# Requirements
In the material below, copy every line from the one containing "Task: Open the Privat menu" through the one containing "pos(84,183)", with both of those lines included, and reproduce each line without any change.

# Records provided
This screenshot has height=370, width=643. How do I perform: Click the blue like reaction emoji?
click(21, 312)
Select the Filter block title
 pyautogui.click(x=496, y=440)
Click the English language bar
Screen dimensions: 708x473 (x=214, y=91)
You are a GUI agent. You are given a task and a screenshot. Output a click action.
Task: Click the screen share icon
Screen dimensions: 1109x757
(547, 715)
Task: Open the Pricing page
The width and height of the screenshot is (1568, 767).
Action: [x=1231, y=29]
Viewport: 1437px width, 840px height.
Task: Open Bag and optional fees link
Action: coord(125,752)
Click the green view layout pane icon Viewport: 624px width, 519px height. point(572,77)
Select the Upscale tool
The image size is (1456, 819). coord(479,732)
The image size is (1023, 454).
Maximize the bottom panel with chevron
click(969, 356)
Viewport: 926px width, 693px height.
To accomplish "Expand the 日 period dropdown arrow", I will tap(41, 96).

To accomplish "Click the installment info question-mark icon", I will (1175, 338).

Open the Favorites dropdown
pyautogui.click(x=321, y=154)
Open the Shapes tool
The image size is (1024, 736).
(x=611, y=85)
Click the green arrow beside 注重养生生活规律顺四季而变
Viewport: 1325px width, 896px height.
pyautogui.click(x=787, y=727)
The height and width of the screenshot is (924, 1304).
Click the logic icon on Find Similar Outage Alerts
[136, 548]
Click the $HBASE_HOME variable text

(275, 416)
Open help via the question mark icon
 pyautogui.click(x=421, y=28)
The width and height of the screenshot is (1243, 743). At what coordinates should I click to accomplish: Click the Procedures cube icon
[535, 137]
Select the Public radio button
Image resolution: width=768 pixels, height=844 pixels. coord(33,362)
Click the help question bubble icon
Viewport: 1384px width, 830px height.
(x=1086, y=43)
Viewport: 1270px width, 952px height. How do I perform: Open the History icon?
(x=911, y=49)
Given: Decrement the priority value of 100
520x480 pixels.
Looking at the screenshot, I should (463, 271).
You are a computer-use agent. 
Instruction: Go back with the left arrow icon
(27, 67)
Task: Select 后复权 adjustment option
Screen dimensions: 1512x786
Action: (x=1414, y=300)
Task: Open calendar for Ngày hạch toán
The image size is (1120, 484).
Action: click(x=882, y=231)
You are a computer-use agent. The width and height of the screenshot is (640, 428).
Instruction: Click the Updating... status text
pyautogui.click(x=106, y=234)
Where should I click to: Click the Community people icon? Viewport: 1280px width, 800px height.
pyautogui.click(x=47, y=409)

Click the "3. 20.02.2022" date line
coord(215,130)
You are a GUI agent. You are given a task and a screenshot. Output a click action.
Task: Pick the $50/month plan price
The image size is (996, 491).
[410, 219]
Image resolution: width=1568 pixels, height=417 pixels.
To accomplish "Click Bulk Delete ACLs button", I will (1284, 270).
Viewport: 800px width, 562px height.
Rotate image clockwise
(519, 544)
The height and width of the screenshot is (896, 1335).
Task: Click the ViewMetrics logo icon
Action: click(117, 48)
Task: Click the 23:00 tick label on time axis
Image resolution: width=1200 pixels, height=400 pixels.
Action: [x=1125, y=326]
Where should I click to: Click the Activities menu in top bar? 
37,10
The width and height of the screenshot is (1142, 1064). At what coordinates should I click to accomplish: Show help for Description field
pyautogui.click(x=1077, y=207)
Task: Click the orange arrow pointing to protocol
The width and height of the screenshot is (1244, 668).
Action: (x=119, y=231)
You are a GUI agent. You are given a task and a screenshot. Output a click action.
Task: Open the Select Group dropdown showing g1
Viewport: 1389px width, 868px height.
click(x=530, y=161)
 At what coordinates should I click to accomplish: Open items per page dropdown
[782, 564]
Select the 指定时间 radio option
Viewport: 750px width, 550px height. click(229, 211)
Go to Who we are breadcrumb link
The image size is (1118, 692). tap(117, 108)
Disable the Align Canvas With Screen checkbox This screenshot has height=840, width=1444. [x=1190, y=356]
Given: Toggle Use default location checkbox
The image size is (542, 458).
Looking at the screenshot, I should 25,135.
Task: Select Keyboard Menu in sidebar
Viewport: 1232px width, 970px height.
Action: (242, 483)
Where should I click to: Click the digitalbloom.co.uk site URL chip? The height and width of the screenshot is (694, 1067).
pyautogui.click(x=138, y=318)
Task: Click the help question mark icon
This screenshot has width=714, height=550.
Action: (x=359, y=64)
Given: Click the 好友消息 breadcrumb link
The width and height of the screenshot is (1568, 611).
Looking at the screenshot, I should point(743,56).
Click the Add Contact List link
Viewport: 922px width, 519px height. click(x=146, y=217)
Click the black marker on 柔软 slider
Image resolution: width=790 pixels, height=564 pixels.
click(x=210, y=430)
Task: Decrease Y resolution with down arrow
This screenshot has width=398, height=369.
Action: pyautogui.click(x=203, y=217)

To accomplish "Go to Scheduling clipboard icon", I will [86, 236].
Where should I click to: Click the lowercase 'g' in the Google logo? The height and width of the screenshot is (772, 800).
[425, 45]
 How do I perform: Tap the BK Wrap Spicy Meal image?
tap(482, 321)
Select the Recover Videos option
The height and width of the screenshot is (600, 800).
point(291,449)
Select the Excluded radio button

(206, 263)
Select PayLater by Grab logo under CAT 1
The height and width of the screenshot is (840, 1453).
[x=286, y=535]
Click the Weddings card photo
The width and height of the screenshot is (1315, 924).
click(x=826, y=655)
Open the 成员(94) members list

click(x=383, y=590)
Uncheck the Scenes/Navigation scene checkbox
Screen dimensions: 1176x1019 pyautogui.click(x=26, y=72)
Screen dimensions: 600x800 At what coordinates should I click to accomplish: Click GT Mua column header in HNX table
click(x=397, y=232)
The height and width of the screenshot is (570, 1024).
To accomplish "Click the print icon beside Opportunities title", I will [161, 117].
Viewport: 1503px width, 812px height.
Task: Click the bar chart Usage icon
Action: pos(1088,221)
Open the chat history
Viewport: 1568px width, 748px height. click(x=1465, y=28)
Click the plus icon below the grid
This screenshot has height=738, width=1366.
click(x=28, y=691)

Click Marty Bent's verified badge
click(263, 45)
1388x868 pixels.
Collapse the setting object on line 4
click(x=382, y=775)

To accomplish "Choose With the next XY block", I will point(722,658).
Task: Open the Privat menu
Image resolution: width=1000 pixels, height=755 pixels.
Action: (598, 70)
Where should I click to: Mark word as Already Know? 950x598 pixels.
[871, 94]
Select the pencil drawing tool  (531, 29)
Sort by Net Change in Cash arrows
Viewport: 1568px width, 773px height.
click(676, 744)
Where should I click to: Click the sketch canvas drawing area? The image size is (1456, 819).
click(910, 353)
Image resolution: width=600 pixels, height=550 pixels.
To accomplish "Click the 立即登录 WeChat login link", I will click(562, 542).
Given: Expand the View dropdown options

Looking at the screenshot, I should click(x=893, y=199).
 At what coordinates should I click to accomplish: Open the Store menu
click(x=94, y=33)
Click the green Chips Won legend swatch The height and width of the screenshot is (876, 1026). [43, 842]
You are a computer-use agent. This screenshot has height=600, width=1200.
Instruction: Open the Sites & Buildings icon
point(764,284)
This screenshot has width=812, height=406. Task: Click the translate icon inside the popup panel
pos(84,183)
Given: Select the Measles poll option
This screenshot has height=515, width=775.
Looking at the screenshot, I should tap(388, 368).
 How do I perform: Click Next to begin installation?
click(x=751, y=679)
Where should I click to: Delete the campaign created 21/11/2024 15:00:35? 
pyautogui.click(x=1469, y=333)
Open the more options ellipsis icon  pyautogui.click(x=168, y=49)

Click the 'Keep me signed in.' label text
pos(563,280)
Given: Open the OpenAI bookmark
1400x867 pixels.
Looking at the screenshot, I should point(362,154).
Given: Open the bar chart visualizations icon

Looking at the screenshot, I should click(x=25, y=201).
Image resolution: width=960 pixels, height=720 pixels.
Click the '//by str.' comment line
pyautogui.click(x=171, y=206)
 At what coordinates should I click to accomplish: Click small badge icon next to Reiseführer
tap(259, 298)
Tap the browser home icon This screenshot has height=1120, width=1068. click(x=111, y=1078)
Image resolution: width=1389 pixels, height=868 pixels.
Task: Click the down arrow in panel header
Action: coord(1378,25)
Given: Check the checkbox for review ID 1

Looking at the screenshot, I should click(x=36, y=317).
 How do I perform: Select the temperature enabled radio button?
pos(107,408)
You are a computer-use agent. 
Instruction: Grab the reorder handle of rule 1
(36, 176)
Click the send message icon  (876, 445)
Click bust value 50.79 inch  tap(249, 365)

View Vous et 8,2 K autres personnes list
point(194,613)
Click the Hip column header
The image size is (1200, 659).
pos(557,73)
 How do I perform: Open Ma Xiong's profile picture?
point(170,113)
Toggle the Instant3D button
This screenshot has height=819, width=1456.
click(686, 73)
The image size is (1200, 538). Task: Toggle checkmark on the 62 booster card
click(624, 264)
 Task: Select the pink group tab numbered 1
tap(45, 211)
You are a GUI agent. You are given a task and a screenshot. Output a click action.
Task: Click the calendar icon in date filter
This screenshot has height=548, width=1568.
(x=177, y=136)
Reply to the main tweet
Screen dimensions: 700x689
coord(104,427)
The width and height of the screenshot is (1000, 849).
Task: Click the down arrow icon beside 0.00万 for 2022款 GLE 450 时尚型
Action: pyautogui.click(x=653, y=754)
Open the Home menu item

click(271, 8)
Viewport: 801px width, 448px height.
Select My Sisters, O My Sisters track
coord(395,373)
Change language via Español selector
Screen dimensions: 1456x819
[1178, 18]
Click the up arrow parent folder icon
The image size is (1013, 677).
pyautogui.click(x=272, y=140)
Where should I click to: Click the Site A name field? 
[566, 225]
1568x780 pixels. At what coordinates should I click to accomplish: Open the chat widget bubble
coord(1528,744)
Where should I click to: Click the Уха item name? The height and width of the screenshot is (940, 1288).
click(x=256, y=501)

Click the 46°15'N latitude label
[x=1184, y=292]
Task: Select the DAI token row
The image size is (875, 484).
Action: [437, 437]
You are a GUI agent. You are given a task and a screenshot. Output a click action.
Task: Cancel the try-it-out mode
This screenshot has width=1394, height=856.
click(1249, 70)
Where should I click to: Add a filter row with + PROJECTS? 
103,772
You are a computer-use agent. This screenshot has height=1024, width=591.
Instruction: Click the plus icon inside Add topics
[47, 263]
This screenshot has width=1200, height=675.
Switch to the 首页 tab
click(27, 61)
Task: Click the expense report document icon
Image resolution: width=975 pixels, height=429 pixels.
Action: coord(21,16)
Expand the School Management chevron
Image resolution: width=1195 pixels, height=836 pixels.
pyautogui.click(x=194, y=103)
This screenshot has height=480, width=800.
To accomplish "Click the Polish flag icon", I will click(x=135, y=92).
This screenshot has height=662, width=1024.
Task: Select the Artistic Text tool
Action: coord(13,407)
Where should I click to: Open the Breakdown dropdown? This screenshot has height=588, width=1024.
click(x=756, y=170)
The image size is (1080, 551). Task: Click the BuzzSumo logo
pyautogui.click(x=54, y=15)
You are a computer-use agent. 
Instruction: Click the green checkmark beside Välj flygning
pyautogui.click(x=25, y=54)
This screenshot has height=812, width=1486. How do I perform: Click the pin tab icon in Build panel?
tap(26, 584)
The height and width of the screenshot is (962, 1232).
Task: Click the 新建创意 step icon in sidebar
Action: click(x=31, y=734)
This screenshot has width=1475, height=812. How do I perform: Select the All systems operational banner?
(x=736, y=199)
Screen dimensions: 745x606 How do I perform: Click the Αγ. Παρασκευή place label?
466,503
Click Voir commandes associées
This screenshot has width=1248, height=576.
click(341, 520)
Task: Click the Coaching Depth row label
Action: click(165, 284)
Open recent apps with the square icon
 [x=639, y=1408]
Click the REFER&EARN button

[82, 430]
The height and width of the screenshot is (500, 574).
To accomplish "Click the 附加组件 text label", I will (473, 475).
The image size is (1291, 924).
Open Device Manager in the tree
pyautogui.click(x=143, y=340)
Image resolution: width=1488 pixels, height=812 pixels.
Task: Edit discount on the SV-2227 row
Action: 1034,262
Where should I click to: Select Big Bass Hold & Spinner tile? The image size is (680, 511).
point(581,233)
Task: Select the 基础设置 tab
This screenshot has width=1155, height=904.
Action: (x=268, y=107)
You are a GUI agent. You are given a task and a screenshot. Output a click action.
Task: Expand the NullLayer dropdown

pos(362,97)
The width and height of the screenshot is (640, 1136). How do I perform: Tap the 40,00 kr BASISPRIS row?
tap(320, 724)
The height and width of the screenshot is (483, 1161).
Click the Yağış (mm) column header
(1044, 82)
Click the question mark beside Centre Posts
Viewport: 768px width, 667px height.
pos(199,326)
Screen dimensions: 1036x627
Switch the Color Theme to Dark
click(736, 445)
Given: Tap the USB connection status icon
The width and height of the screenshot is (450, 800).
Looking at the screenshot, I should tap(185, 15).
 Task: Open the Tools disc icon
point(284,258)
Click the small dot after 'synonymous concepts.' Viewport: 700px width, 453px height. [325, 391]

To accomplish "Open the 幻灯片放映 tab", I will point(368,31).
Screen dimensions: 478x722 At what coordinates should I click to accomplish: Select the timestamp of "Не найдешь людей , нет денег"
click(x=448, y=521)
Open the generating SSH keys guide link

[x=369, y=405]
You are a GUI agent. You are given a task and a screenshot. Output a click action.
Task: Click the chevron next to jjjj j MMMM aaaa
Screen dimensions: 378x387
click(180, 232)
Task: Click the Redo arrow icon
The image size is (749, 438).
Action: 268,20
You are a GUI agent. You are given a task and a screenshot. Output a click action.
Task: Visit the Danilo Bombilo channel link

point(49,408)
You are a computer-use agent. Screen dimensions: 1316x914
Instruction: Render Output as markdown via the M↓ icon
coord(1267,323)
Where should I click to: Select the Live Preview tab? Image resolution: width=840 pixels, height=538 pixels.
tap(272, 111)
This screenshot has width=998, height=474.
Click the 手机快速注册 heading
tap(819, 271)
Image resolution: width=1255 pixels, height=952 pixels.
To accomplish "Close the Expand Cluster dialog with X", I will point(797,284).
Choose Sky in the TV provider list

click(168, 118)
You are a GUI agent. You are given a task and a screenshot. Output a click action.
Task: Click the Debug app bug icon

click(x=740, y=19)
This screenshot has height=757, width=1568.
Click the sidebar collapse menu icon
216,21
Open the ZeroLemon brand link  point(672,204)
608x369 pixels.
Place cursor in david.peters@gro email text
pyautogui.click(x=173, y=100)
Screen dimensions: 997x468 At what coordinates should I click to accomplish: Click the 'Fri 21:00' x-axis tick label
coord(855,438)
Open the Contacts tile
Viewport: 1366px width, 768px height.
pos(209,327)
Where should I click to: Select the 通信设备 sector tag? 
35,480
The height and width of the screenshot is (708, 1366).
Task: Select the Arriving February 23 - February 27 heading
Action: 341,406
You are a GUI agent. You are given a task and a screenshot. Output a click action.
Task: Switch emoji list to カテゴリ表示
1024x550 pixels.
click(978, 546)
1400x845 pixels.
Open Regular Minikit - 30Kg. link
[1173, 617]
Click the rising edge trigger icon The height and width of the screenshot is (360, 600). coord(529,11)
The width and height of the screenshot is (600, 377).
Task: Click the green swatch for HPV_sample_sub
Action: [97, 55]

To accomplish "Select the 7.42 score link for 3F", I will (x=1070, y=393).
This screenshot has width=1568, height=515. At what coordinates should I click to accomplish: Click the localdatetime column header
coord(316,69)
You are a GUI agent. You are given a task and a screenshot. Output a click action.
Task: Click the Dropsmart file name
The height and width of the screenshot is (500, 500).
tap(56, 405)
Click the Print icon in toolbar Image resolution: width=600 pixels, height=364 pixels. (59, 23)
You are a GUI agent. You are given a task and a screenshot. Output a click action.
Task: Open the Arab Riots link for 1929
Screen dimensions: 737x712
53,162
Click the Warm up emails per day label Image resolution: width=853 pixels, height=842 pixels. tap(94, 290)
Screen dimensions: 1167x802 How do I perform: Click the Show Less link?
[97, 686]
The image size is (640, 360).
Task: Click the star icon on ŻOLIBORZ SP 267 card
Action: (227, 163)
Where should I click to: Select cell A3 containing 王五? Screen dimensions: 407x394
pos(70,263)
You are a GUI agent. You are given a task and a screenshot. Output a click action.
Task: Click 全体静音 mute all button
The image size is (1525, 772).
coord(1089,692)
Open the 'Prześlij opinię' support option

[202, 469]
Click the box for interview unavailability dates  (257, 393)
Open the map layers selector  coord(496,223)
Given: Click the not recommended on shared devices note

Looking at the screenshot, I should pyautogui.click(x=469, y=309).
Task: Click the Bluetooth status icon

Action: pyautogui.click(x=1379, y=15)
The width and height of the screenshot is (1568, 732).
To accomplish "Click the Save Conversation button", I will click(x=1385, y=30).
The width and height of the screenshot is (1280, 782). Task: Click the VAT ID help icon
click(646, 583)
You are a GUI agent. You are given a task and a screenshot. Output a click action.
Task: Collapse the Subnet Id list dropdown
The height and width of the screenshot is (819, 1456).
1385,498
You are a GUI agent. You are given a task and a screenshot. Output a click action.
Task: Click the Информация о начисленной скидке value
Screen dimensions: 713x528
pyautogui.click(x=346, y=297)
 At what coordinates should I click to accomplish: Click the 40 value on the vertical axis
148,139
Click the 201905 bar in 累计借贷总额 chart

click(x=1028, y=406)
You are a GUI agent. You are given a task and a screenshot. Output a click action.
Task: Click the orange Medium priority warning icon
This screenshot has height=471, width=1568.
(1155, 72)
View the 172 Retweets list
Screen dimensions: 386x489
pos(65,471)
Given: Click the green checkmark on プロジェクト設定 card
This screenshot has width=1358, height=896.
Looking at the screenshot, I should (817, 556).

# Output below
Task: Open the Privat menu
Image resolution: width=1000 pixels, height=755 pixels.
Action: (598, 70)
Where should I click to: Mark word as Already Know? 950x598 pixels.
[871, 94]
Select the pencil drawing tool  (531, 29)
Sort by Net Change in Cash arrows
Viewport: 1568px width, 773px height.
click(676, 744)
Where should I click to: Click the sketch canvas drawing area? The image size is (1456, 819).
click(910, 353)
Image resolution: width=600 pixels, height=550 pixels.
To accomplish "Click the 立即登录 WeChat login link", I will click(562, 542).
Given: Expand the View dropdown options

Looking at the screenshot, I should click(x=893, y=199).
 At what coordinates should I click to accomplish: Open the Store menu
click(x=94, y=33)
Click the green Chips Won legend swatch The height and width of the screenshot is (876, 1026). [43, 842]
You are a computer-use agent. This screenshot has height=600, width=1200.
Instruction: Open the Sites & Buildings icon
point(764,284)
This screenshot has width=812, height=406. Task: Click the translate icon inside the popup panel
pos(84,183)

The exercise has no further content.